Il Rettore dell’Università LUMSA, professor Francesco Bonini, politologo e storico delle istituzioni e delle organizzazioni politiche, ha rilasciato le seguenti dichiarazioni a margine del seminario “L’elezione del Presidente della Repubblica. Regole, prassi ed esperienze” che si è tenuto questa mattina in aula Matteo Dell’Olio:

“Il profilo ideale del candidato presidente della Repubblica? Alla fine dev’essere, come diceva Tosato in Assemblea Costituente, non troppo debole né troppo forte. Gli estremi sono da evitare perché si tratta di una personalità che deve proseguire una via lunga 7 anni e lo deve fare rapportandosi probabilmente anche con maggioranze e situazioni diverse. Ci vuole quindi, dal punto di vista della personalità politica, una personalità mediana. I cavalli di razza, quando sono stati candidati, sono stati impallinati”.

“Se lo stato di emergenza appena prolungato può rappresentare un ostacolo alla candidatura Draghi? L’Italia è sempre in stato di emergenza, formalmente o informalmente, questo è un dettaglio trascurabile anche se significativo in termini istituzionali”
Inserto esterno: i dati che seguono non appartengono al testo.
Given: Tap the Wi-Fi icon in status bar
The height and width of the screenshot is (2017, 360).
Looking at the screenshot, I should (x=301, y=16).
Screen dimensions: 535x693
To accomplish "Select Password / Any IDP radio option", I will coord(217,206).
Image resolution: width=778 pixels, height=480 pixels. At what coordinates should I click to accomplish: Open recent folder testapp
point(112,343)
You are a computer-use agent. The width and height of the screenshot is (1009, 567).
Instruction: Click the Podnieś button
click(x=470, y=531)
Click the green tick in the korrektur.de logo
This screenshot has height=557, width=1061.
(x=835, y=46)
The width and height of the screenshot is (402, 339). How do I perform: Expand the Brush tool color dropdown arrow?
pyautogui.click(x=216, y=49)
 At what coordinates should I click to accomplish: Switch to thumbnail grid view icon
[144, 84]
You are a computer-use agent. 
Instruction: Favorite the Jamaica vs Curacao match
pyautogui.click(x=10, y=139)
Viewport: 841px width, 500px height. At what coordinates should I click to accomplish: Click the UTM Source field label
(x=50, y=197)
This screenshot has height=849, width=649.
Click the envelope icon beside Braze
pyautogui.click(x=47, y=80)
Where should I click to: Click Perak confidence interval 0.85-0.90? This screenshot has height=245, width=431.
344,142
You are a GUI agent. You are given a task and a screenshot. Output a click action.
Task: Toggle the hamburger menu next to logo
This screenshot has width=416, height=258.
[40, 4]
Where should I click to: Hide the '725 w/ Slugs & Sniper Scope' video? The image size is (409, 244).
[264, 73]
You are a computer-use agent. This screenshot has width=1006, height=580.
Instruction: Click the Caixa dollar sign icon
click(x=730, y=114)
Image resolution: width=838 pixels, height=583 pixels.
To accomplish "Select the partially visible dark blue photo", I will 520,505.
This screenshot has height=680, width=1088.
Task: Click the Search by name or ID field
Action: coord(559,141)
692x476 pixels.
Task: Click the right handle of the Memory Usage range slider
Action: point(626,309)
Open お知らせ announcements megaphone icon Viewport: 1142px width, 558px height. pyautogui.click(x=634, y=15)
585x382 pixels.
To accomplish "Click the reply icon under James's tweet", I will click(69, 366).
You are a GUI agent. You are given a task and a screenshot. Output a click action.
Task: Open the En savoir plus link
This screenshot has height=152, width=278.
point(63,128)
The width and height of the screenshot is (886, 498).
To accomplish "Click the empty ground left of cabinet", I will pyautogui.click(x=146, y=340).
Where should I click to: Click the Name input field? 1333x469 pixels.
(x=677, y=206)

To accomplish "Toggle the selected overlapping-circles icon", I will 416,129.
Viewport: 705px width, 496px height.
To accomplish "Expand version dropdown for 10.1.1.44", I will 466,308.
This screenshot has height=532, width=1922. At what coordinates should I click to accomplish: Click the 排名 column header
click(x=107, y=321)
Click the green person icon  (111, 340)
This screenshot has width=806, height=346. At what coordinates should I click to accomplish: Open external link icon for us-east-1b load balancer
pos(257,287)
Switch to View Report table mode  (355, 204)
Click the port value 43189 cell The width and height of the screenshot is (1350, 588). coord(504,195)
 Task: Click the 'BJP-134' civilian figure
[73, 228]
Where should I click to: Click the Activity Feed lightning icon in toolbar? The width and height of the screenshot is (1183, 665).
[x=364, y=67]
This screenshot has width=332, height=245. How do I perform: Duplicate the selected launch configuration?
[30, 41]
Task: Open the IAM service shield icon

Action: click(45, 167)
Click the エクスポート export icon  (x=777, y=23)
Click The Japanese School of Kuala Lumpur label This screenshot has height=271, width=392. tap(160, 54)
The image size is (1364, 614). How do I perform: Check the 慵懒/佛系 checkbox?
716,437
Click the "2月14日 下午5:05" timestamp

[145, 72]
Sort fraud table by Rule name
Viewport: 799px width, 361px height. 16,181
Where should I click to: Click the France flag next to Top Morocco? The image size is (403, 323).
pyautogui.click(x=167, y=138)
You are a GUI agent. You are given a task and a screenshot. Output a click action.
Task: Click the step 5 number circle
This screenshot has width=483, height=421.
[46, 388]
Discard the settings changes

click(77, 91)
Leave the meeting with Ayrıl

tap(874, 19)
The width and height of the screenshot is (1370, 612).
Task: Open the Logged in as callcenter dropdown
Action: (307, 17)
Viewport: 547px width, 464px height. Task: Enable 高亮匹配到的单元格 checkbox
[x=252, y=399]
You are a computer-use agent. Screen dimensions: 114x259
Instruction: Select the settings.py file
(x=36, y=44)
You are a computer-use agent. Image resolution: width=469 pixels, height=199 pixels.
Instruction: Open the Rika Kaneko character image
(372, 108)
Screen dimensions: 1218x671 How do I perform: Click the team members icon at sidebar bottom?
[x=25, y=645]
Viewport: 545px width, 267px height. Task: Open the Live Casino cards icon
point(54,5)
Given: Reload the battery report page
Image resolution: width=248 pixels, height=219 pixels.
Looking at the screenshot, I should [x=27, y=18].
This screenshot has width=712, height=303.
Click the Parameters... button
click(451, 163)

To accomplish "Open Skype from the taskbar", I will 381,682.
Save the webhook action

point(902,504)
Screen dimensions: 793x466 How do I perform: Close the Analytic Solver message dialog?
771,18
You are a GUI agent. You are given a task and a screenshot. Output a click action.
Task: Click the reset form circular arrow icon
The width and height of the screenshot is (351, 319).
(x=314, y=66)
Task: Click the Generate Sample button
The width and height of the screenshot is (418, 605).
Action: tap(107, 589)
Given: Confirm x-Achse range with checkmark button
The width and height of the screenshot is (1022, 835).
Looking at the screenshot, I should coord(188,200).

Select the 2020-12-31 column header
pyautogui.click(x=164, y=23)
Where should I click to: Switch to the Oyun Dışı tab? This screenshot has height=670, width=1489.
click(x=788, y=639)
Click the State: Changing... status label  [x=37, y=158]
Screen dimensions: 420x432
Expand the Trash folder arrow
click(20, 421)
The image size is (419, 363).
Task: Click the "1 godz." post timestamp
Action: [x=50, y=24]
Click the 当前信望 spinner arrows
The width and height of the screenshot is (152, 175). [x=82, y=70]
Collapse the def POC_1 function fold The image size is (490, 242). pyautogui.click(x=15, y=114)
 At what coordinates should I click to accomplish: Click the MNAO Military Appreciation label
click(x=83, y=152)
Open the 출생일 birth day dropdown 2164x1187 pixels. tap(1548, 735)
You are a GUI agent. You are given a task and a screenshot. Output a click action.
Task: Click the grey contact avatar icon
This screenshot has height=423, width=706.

“Penso che ci possano essere i margini per un candidato condiviso già dal primo turno. Bisogna capire le strategie dei vari partiti e c’è l’incognita Berlusconi. Comunque un candidato di larga condivisione si può anche eleggere alla quarta votazione come spesso è successo nella storia repubblicana”, conclude il professor Bonini.